Roy Allison Roberts (1887 – February 23, 1967) was a managing editor, president, editor and general manager of The Kansas City Star who guided the paper during its influential period during the presidencies of Harry S. Truman and Dwight D. Eisenhower.

==Early life and education==
Roberts was born in Muscotah, Kansas and grew up in Lawrence, Kansas. He was a paperboy for the Star and studied journalism at the University of Kansas. One semester short of graduation, he dropped out to work for the Lawrence Journal-World to support his widowed mother and five siblings.

==Career==
Roberts joined the Star in 1909 as a sports reporter and switched to covering the Missouri Legislature in 1910. In 1915, Star founder William Rockhill Nelson assigned him to be the Washington correspondent. After Nelson's death, Roberts was among the employees who bought the Star. He became managing editor in 1928 and member of the board of directors.

Roberts was to be closely identified with shaping Kansas Republican politics. He championed Kansas Governor Alf Landon in his unsuccessful 1936 race against Franklin Roosevelt. During Roberts' tenure, Kansas City rose to prominence due to the rise and fall of Democratic political boss Thomas Pendergast, which gave way to the rise of Harry Truman.

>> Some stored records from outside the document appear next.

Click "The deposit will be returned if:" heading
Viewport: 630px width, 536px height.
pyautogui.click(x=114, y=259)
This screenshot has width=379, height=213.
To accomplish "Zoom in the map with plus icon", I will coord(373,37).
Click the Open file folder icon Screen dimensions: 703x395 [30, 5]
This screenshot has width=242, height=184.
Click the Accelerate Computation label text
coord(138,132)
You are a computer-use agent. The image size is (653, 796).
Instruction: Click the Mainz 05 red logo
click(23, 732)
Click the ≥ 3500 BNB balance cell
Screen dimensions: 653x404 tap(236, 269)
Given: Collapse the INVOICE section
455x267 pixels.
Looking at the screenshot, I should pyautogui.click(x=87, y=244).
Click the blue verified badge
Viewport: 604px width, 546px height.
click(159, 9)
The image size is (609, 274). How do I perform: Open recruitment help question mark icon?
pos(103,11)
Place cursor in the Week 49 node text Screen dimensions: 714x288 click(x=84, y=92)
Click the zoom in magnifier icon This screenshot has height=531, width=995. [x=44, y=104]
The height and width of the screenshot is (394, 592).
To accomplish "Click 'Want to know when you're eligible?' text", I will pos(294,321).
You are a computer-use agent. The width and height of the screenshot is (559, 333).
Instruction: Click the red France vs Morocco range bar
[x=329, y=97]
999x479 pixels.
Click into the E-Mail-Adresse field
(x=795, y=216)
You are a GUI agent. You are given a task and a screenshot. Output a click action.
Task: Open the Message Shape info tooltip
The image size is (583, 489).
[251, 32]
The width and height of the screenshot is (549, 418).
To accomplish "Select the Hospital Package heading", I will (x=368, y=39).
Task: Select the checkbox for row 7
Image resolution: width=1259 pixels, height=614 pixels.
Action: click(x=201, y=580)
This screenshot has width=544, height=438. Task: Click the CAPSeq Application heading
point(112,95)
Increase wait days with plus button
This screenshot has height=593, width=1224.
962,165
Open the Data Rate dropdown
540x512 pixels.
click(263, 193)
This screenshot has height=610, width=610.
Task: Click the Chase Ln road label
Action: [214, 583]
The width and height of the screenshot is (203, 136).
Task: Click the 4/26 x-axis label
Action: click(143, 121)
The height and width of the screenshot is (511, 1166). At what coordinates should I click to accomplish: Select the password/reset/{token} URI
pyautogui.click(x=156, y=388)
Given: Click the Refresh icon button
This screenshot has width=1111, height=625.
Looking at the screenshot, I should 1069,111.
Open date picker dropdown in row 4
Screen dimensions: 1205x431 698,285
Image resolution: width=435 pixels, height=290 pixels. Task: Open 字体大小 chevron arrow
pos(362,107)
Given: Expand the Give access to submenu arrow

Roberts and Truman did not always see eye to eye during this period. Roberts championed Kansan Dwight D. Eisenhower in the 1952 race.

In 1963, Roberts stepped down as managing editor of the Star and became chairman of the board. He officially retired in 1965. The paper won five Pulitzer Prizes during his tenure.

Roberts was profiled in a Time cover article on April 12, 1948.

==Personal life==
In 1953, Roberts married Florence G. Ross, the widow of Truman's Press Secretary Charles G. Ross.